This Women’s Studies Senior Seminar class has provided the opportunity to read about many cross-cultural issues pertaining to women. In the article, “Women Workers and Capitalist Scripts: Ideologies of Domination, Common Interests, and the Politics of Solidarity” by Chandra Talpade Mohanty, issues of “poor women worker in the global capitalist arena” (3) are addressed. Mohanty focuses on the plight of exploited, poor Third-World women. She illuminates specific issues that relate to the transformation of developing countries to capitalism. Mohanty’s article is split up into sections, the section that I want to focus on in order to compare key issues between Narsapur and America is called “Housewives and Homework: The Lacemakers of Narsapur."In this specific article Mohanty illuminates the effects that capitalism has on areas that are being developed, she portrays its effects on women as well as men. In Narsapur the lace making industry skyrocketed between the years 1970 and 1978. As a result of the increased demand, the process of making lace and the final product, which is lace, has been feminized while the trade or exportation of the lace is viewed as business, as a masculinize activity. Women working outside the home in this culture are defined as housewives, hence the job of being a lacemaker is defined as housework. Mohanty argues that the “definition of women as housewives also suggests the heterosexualization of women’s work - women are always defined in relation to men and conjugal marriage” (12). As a result of the heterosexualization of women’s work plus the feminization of the process and product and the masculinization of the trade “men sell women’s products and live on profits from women’s labor” (12).
I think there are similarities between the hegemony in Narsapur and in the United States. Our society’s practices and treatment towards women’s work and the treatment of women’s work in Naraspur can be compared. One comparison in the U.S. is the treatment of women’s work outside of the job force. By sheer lack of acknowledgement, women’s work inside the home is overlooked and hence not considered to be work at all. Work that receives no recognition is invisible and invisibility of work carries with it no economic power. American women are still perceived as primarily being housewives first, then they are doctors or lawyers or you can fill in the blank. There have been many studies that prove that women who work in paid positions, as many hours a week as their husbands still complete about 90% of the work that is related to the home. This includes work related to children if the couple has any. Not only is women’s work in the home overlooked but work in the home is expected. Because this economy is not designed to enable single income living, men and women usually have to work and if there is a family involved, she will do, on average, about 90% of housework. Yes, women can juggle work and home but we shouldn’t be made to do it, by our culture, societal expectations, capitalism or anyone. Women are trained from a very young age to enjoy participating in domestic work with toys such as vacuums, play kitchens with easy bake ovens, baby dolls and the list goes on. As a result of this pressure that starts at an early age, and continues after childhood, women are forced to be super human by believing that they must juggle all of these things appointed to them by societal expectations.

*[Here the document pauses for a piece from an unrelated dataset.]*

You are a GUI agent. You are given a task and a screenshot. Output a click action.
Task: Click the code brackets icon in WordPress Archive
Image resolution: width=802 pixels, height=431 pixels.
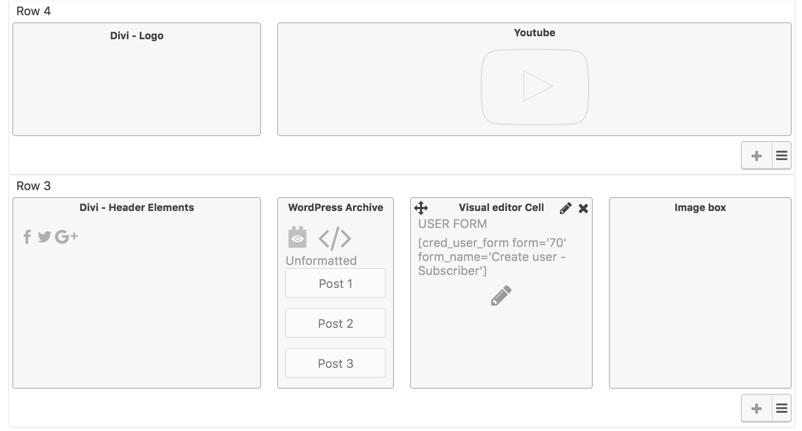(335, 238)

It has become so common to see women working outside the home that society doesn’t notice the dual responsibility that it has forced on women. Our society and economic stability depend on women working outside the home. Housework is overlooked because it does not contribute to capital. If it does not contribute to capital it is worthless. The irony is that this domestic labor often makes it possible for men to join the labor force and produce capital which is then valued.
Going back to lacemakers, capitalism is what is enabling the continued oppression and devaluing of lacemaker’s work in Narsapur. As poor societies are being “integrated into an international division of labor under the dictates of capital accumulation,” (12) job structures do not exist in the form that they did before capitalism happened.

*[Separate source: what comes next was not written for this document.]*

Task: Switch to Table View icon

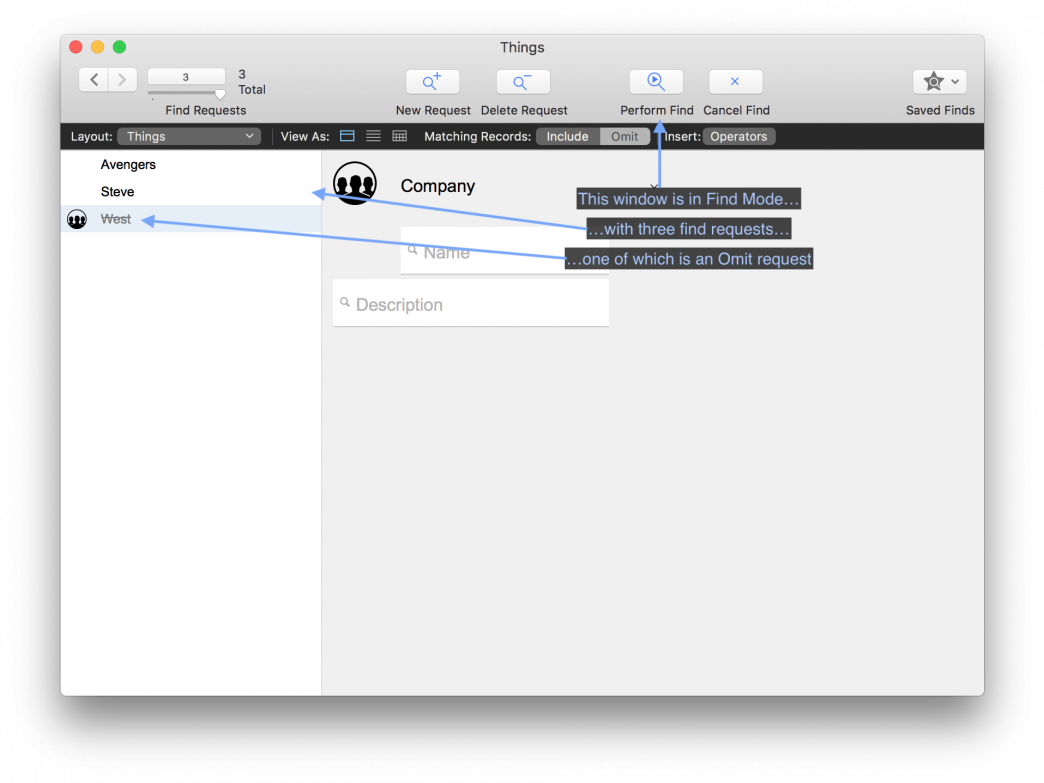Action: tap(398, 135)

It is important to point out that these women not only have to suffer gender discrimination, they also suffer from class discrimination. Capitalism is designed to uphold this discrimination by not allowing for upward mobility by creating financial situations that cannot be transcended. Mohanty says, “global assembly lines are as much about the production of people as they are about ‘providing jobs’ or making profit” (5). I think she is right: global assembly lines created by capitalism to benefit capitalism in the form of profits makes poor societies dependent on jobs that they weren’t dependent on before.

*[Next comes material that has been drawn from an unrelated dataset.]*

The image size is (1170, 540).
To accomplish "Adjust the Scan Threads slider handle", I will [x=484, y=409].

In Narsapur the effectiveness of this cycle can be proven by the way women view their own work as leisure or house work when it is neither. Their work is capital. While there are some similarities between the U.S. and Narsapur, I can say that at least our paid labor is not viewed as leisure, and although women’s work inside and outside the home is devalued compared to men’s work I am certainly glad that women’s paid labor is not reduced to housework. If that happened then women in America wouldn’t have any outlet for recognition.